WORK TO COMPLETE
Between the line containing "What is a VPN? (27, 2561)" and the line containing "Features (75, 22)" lies a run of lines; give that run again exactly, with both of those lines, and nothing else from the entries below.

DATA FOR REVIEW
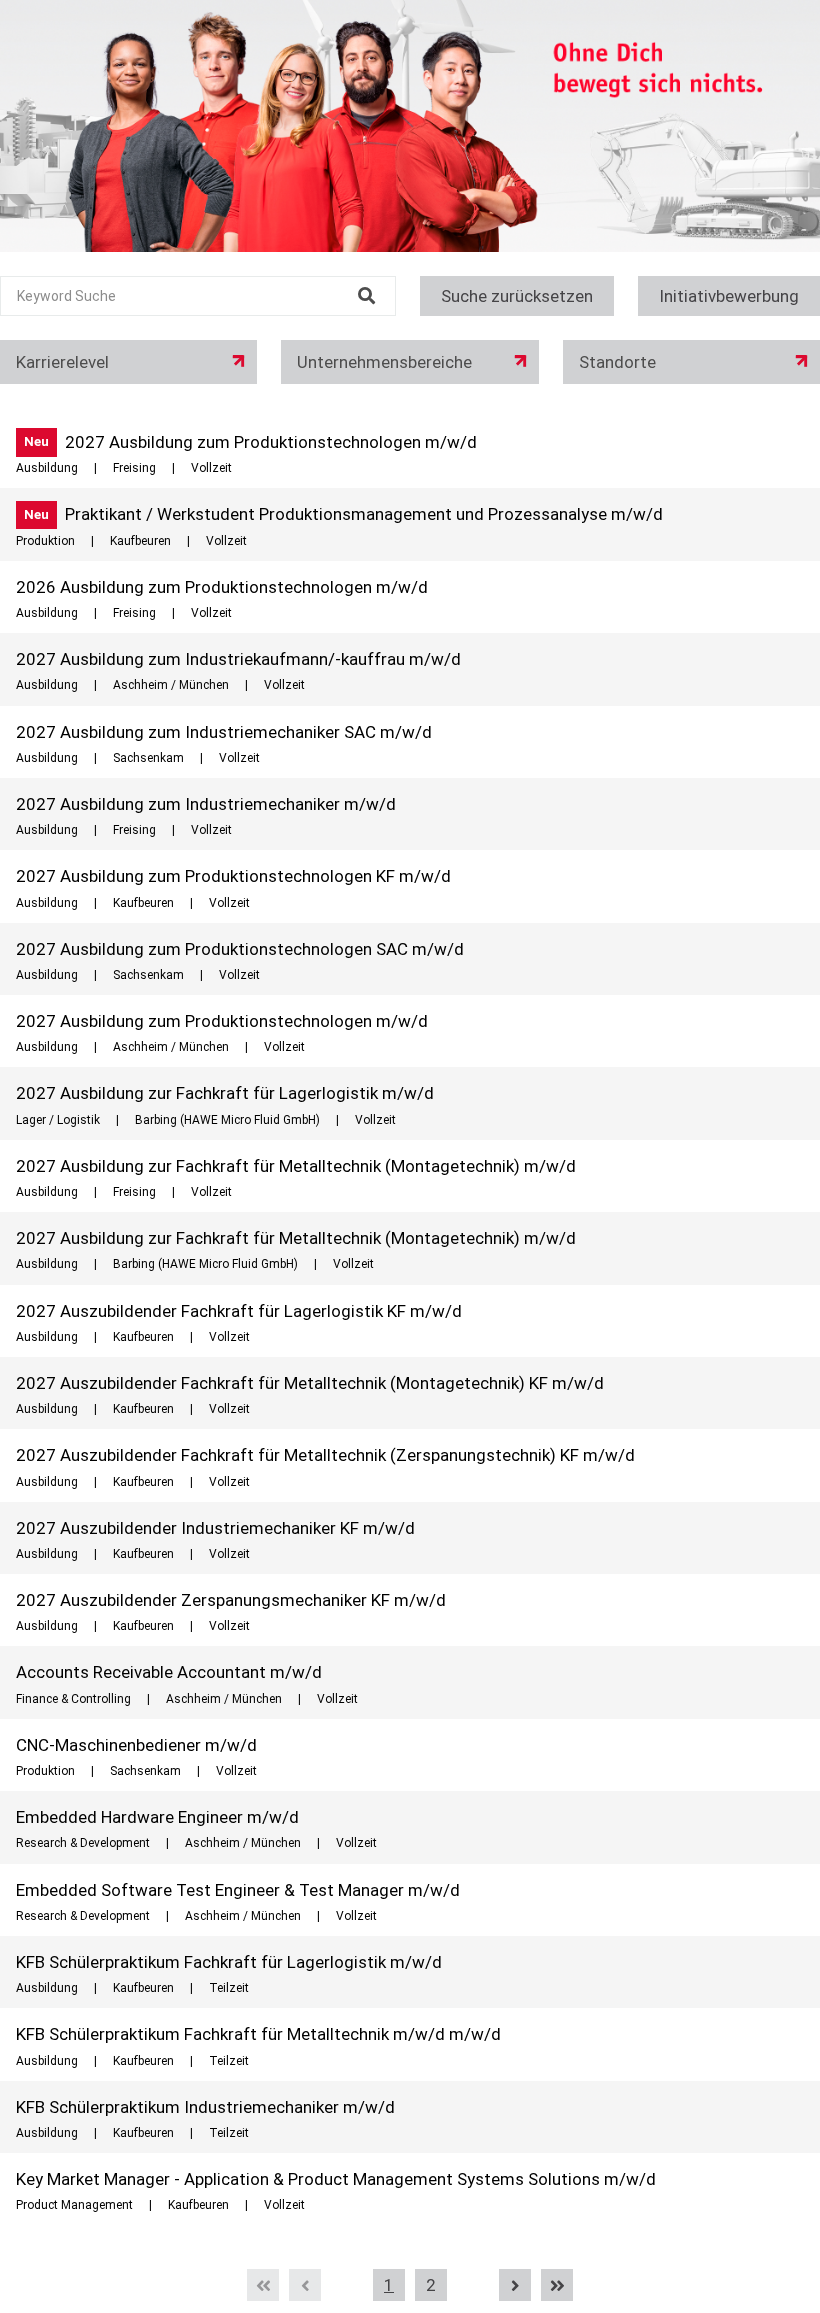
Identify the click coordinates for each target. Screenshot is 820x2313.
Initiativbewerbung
* * *
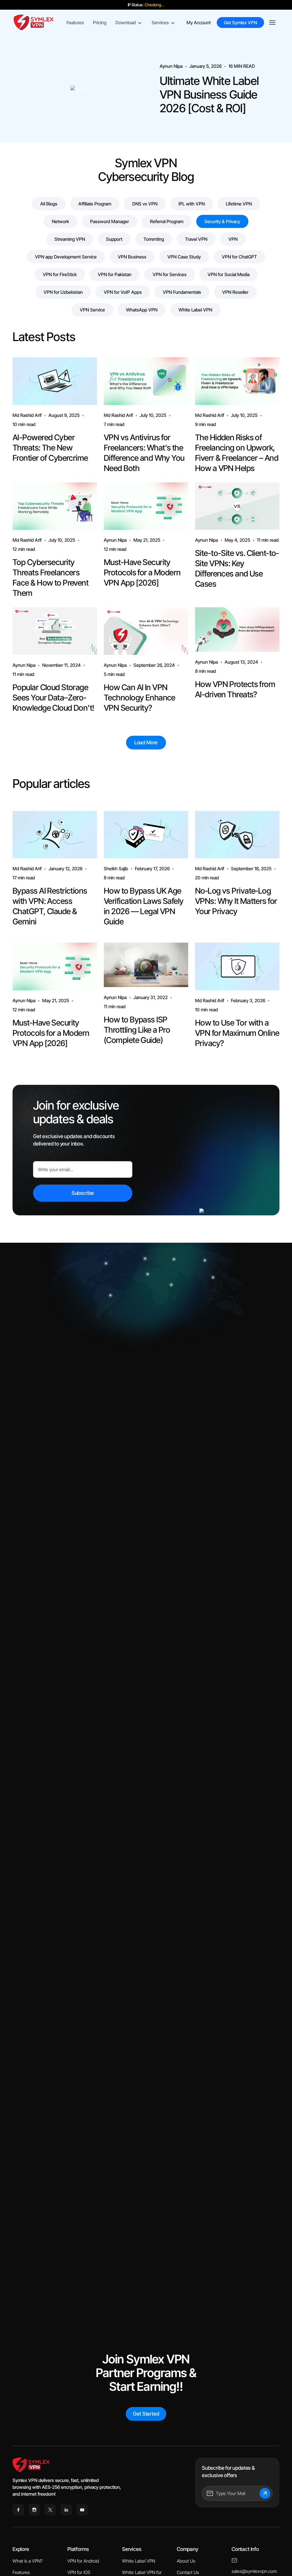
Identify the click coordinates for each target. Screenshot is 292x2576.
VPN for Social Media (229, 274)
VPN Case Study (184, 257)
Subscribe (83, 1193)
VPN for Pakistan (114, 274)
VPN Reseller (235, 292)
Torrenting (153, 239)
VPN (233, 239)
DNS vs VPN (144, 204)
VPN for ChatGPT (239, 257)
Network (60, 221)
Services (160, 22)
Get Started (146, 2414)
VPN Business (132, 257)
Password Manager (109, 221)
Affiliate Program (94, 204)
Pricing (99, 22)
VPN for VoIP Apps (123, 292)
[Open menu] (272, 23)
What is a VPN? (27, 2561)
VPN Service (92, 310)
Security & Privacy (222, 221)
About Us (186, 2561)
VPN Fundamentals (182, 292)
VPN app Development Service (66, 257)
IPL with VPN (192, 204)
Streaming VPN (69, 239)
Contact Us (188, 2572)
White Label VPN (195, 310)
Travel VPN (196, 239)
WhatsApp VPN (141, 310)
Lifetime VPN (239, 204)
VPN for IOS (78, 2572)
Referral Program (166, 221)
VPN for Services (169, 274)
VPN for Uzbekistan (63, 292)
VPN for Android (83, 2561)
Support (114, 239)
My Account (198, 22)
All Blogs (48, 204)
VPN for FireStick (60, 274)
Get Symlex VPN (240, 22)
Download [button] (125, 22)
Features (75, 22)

RESPONSE TO THE EXERCISE
What is a VPN? (27, 2561)
VPN Service (92, 310)
Security & Privacy (222, 221)
About Us (186, 2561)
VPN Fundamentals (182, 292)
VPN app Development Service (66, 257)
IPL with VPN (192, 204)
Streaming VPN (69, 239)
Contact Us (188, 2572)
White Label VPN (195, 310)
Travel VPN (196, 239)
WhatsApp VPN (141, 310)
Lifetime VPN (239, 204)
VPN for IOS (78, 2572)
Referral Program (166, 221)
VPN for Services (169, 274)
VPN for Uzbekistan (63, 292)
VPN for Android (83, 2561)
Support (114, 239)
My Account (198, 22)
All Blogs (48, 204)
VPN for FireStick (60, 274)
Get Symlex VPN (240, 22)
Download [button] (125, 22)
Features (75, 22)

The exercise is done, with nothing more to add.